The Cambridge marketing firm HubSpot, which helps small and mid-size businesses reach prospective customers using social media, is announcing Monday that it has raised an additional $35 million.
The investors include Altimeter Capital, Cross Creek Capital, and, according to two people with knowledge of the deal, the Boston mutual fund giant Fidelity Investments. The new commitments will bring HubSpot’s total fund-raising to about $100 million since it was founded in 2006 by two alumni of the Massachusetts Institute of Technology’s Sloan School of Management.
Chief executive Brian Halligan said HubSpot will be adding employees in Cambridge, where it already has 400 people, and will open a new office in Dublin in January and hire about 50 people there in 2013.
The new funds will also help with HubSpot’s other growth plans: acquiring small marketing companies. HubSpot previously bought two Cambridge start-ups, Performable and Oneforty, primarily for their engineering talent.
Those acquisitions, Halligan said, “really worked out great. We retained the key people on those teams, and they were people it’d be really difficult to hire on the open market.’’

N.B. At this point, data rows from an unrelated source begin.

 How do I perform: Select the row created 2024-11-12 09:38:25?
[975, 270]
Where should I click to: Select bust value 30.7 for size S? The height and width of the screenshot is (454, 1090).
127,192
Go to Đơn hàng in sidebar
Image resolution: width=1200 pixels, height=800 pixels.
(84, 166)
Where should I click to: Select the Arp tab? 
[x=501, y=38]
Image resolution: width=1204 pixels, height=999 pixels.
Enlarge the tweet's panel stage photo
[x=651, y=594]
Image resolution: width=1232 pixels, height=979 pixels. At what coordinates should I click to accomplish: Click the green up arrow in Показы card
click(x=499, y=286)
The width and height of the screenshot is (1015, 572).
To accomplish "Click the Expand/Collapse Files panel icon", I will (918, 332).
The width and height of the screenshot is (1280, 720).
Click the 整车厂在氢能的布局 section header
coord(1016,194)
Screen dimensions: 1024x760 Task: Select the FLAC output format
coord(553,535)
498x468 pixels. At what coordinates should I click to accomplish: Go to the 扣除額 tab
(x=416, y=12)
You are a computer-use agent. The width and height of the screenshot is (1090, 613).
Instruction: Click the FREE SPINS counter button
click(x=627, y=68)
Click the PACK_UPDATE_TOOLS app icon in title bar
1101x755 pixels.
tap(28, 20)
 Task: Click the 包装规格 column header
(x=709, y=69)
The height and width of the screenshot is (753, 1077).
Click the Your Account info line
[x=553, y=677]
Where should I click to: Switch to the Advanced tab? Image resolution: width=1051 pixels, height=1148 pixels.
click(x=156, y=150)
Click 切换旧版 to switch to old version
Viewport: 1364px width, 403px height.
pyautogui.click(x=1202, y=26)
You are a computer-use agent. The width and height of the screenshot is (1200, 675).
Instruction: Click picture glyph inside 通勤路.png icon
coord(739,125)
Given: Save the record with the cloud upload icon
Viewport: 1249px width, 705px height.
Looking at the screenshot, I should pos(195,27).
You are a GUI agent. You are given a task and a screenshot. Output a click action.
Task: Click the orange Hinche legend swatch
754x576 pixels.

HubSpot makes software used by small and medium-size businesses to manage online marketing and social media on sites such as Facebook and Twitter and on popular blogs. The company has dubbed its approach “inbound marketing,’’ because it attracts customers who are already searching for a given company’s products or services.
In August, it released a new version of its marketing platform, HubSpot 3, which lets companies deliver more personalized messages to current and prospective customers and is intended to appeal to larger clients with longer, more complex sales cycles.
The company makes money from annual software subscriptions priced at $2,400 and up and says it has 8,000 customers in 56 countries. Halligan said revenue is running at an annualized rate of $60 million; in 2011 it reported revenue of $29 million.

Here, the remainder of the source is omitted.